Nanobiome – polskie badanie mikrobioty jelitowej
Badania dotyczące mikrobiomu człowieka rozumianego jako pula materiału genetycznego w danej próbce wzbudzają w ostatnim czasie duże zainteresowanie. Pojawiające się publikacje naukowe dość jasno sugerują, że wpływ mikroorganizmów zasiedlających ciało człowieka jest istotny, a w wielu przypadkach wręcz kluczowy dla zapewnienia homeostazy i prawidłowego funkcjonowania organizmu. Aby dowiedzieć się, jakie bakterie zasiedlają nasze jelita, należy zsekwencjonować ich materiał genetyczny pochodzący z próbki kału. Sam proces sekwencjonowania polega na odczytaniu kolejności par nukleotydów – małych cegiełek tworzących nić DNA.
NANOBIOME to pierwsze w Polsce badanie składu mikrobiomu jelitowego, które nie jest oparte o analizę sekwencji konserwatywnych regionów genu 16S rRNA, tylko o metodę sekwencjonowania całogenomowego. Mówiąc najprościej – podczas analizy DNA bakterii odczytywana jest jej pełna długość (całkowita sekwencja DNA bakterii), a nie tylko jeden region sekwencji (region genu 16s rRNA bakterii). Takie rozwiązanie pozwala jednoznacznie zaklasyfikować daną bakterię do konkretnego gatunku, w przeciwieństwie do metod sekwencjonowania genu 16s, które wskazują jedynie rodzinę czy rodzaj bakterii. Informacja o konkretnym gatunku bakterii, a nie jedynie jej rodzinie bądź rodzaju, jest bardzo istotna do właściwego wnioskowania o stanie środowiska jelit. Otóż zdarza się, że w ramach jednego rodzaju występują zarówno gatunki bakterii spełniające pozytywne jak i negatywne funkcje dla organizmu. W takiej sytuacji informacja o obecności danego rodzaju niestety nie niesie ze sobą żadnych wniosków. Wynik uzyskany na podstawie badania NANOBIOME stanowi, więc najbardziej szczegółowy obraz stanu mikrobioty jelitowej i pozwala najlepiej zrozumieć mikrobiom jelitowy.
Dodatkowo sekwencjonowanie całych genomów (pełnego DNA bakterii) umożliwi w przyszłości bezpośrednie przewidywanie genów obecnych w zbiorowisku.

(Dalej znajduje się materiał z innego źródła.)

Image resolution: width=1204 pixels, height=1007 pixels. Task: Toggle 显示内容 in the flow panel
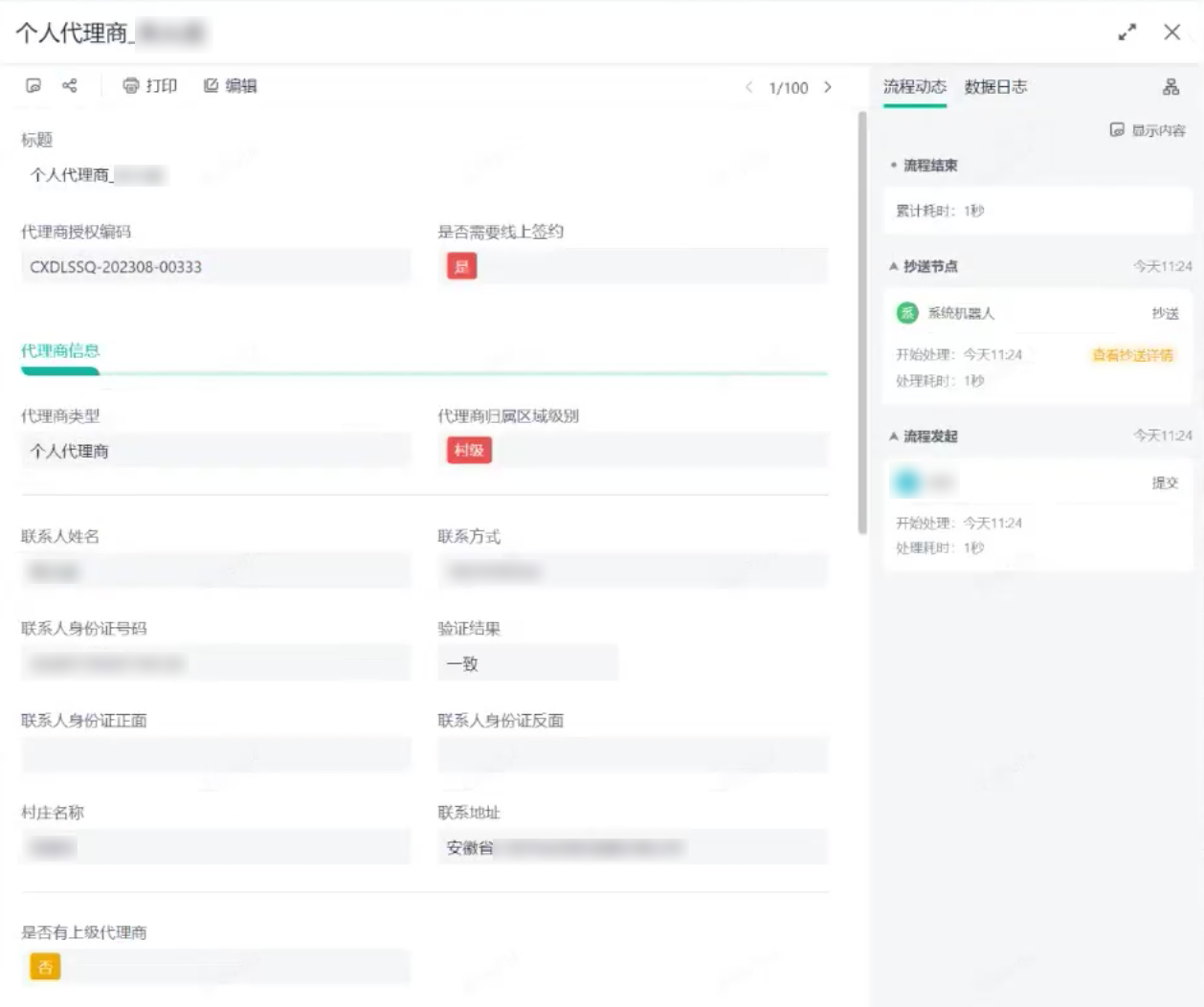coord(1148,130)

Docelowo będzie więc możliwe nawet ustalenie potencjału biologicznego zbiorowiska mikroorganizmów składających się na mikrobiom jelitowy. Chodzi tutaj przede wszystkim o specyficzne “właściwości” bakterii, wśród których można wskazać na przykład zdolność syntezy konkretnych witamin, krótkołańcuchowych kwasów tłuszczowych, czy też neuroprzekaźników.

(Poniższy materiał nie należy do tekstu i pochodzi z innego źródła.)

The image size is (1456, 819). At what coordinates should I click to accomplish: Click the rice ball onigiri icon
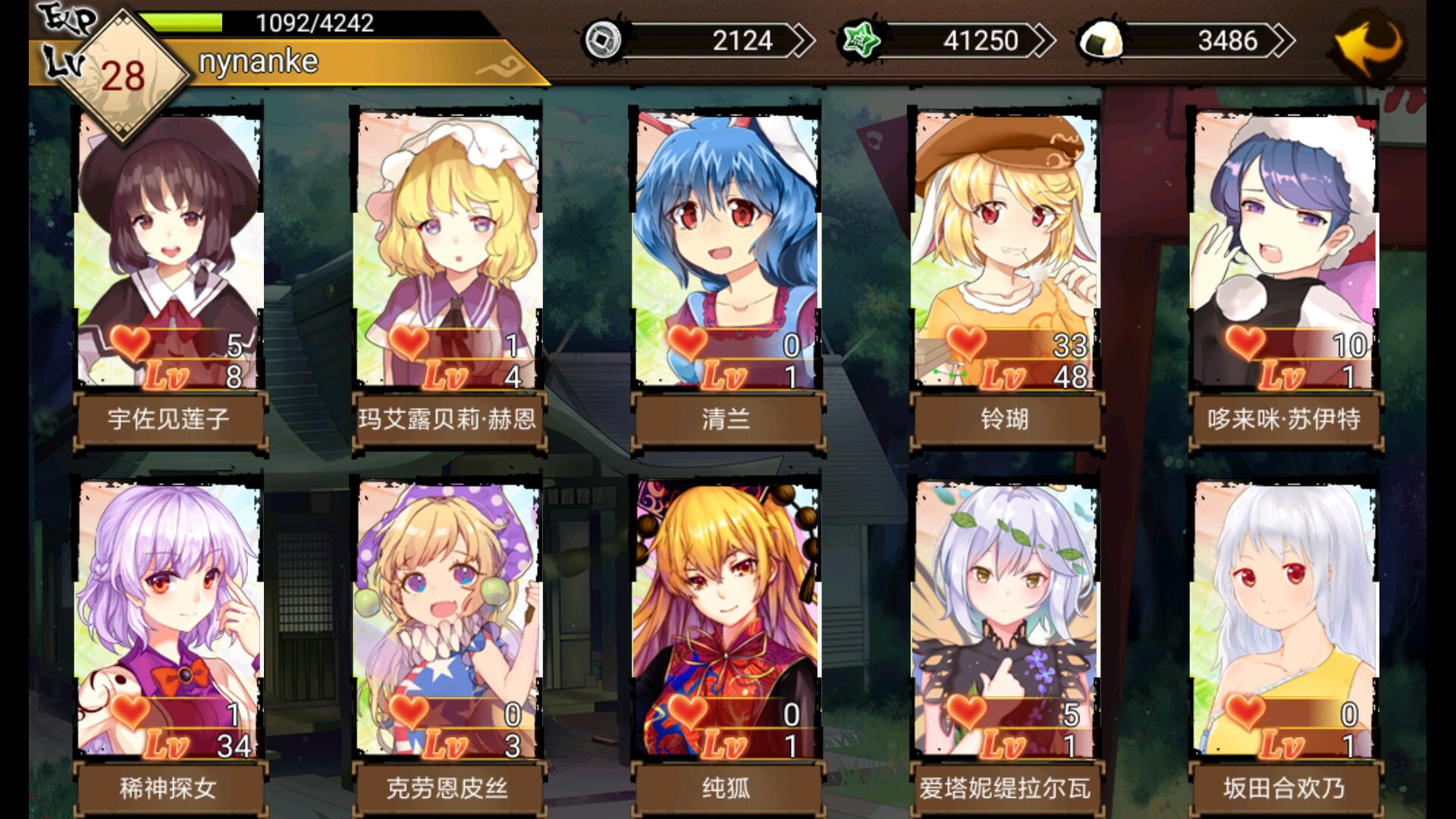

W badaniach NANOBIOME wykorzystywana jest technologia długich odczytów, czyli sekwencjonowanie nanoporowe. Jest to obecnie jedyna technologia, która umożliwia uzyskanie nieskończenie długich odczytów sekwencji nukleotydowej. Oznacza to, że podczas badania od razu uzyskujemy informację o pełnej długości DNA bakterii. W przypadku starszych technologii sekwencjonowania konieczne jest podzielenie DNA na mniejsze fragmenty, zsekwencjonowanie i dopiero później łączenie ich do uzyskania informacji o całej nici DNA. Niestety w sytuacji kiedy badane jest całe środowisko, czyli wiele mikroorganizmów jak w przypadku mikrobioty jelitowej, złączenie ich do właściwych sekwencji jest niemożliwe. Jest to spowodowane tym, że każda grupa organizmów (np. bakterie) ma zbliżone do siebie sekwencje materiału genetycznego. Uzyskiwana informacja o zidentyfikowanych bakteriach jest więc niepewna i mało wiarygodna.

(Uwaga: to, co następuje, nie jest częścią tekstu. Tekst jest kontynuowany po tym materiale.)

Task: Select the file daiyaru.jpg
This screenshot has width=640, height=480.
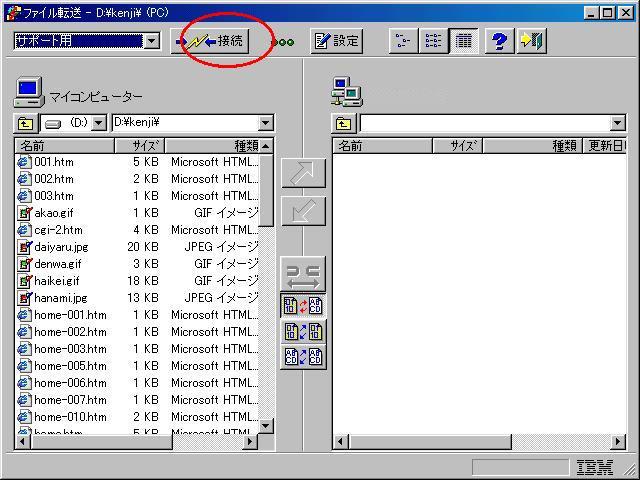Action: click(x=60, y=247)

Co więcej, dane uzyskiwane z sekwencjonowania nanoporowego, gdzie sekwencjonowaniu poddawane jest natywne DNA (pochodzące bezpośrednio z komórek), nie są zaburzone błędami związanymi z powielaniem materiału genetycznego w trakcie analizy, co niestety również jest typowe dla technologii sekwencjonowania poprzednich generacji. W praktyce oznacza to, że w przypadku technologii nanopore nie ma konieczności „sztucznego” powielenia materiału genetycznego znajdującego się w próbce kału. Właśnie taka praktyka, wymagana w innych technologiach, uniemożliwia skutecznie rozpoznawane i zidentyfikowane. Badanie NANOBIOME jest pierwszym na świecie badaniem, które wykorzystuje tę najnowocześniejszą technologię badawczą, czyli właśnie sekwencjonowanie w technologii NANOPORE.